TO DO: The entries are given below. Output each one unchanged.

DATA SHOWN:
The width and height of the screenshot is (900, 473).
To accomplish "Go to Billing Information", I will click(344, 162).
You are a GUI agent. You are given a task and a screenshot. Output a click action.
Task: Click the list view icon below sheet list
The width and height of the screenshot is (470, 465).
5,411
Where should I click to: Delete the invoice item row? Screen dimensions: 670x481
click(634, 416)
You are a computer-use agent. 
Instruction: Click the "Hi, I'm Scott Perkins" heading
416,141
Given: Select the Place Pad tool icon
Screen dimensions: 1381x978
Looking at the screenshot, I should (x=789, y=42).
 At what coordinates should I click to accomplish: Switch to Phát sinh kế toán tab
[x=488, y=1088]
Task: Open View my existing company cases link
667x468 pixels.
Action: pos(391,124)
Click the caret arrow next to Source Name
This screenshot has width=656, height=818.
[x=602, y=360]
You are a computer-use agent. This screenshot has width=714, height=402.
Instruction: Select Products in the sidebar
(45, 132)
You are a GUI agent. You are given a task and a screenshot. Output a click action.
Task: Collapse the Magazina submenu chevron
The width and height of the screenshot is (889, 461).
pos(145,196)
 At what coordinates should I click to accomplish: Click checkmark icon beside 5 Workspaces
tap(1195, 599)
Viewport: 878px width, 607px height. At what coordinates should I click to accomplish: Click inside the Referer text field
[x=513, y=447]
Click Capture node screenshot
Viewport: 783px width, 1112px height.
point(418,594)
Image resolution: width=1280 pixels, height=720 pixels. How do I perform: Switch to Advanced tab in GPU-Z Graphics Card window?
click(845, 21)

OUTPUT FOR THIS EXERCISE:
The width and height of the screenshot is (900, 473).
To accomplish "Go to Billing Information", I will click(344, 162).
You are a GUI agent. You are given a task and a screenshot. Output a click action.
Task: Click the list view icon below sheet list
The width and height of the screenshot is (470, 465).
5,411
Where should I click to: Delete the invoice item row? Screen dimensions: 670x481
click(634, 416)
You are a computer-use agent. 
Instruction: Click the "Hi, I'm Scott Perkins" heading
416,141
Given: Select the Place Pad tool icon
Screen dimensions: 1381x978
Looking at the screenshot, I should (x=789, y=42).
 At what coordinates should I click to accomplish: Switch to Phát sinh kế toán tab
[x=488, y=1088]
Task: Open View my existing company cases link
667x468 pixels.
Action: pos(391,124)
Click the caret arrow next to Source Name
This screenshot has width=656, height=818.
[x=602, y=360]
You are a computer-use agent. This screenshot has width=714, height=402.
Instruction: Select Products in the sidebar
(45, 132)
You are a GUI agent. You are given a task and a screenshot. Output a click action.
Task: Collapse the Magazina submenu chevron
The width and height of the screenshot is (889, 461).
pos(145,196)
 At what coordinates should I click to accomplish: Click checkmark icon beside 5 Workspaces
tap(1195, 599)
Viewport: 878px width, 607px height. At what coordinates should I click to accomplish: Click inside the Referer text field
[x=513, y=447]
Click Capture node screenshot
Viewport: 783px width, 1112px height.
point(418,594)
Image resolution: width=1280 pixels, height=720 pixels. How do I perform: Switch to Advanced tab in GPU-Z Graphics Card window?
click(845, 21)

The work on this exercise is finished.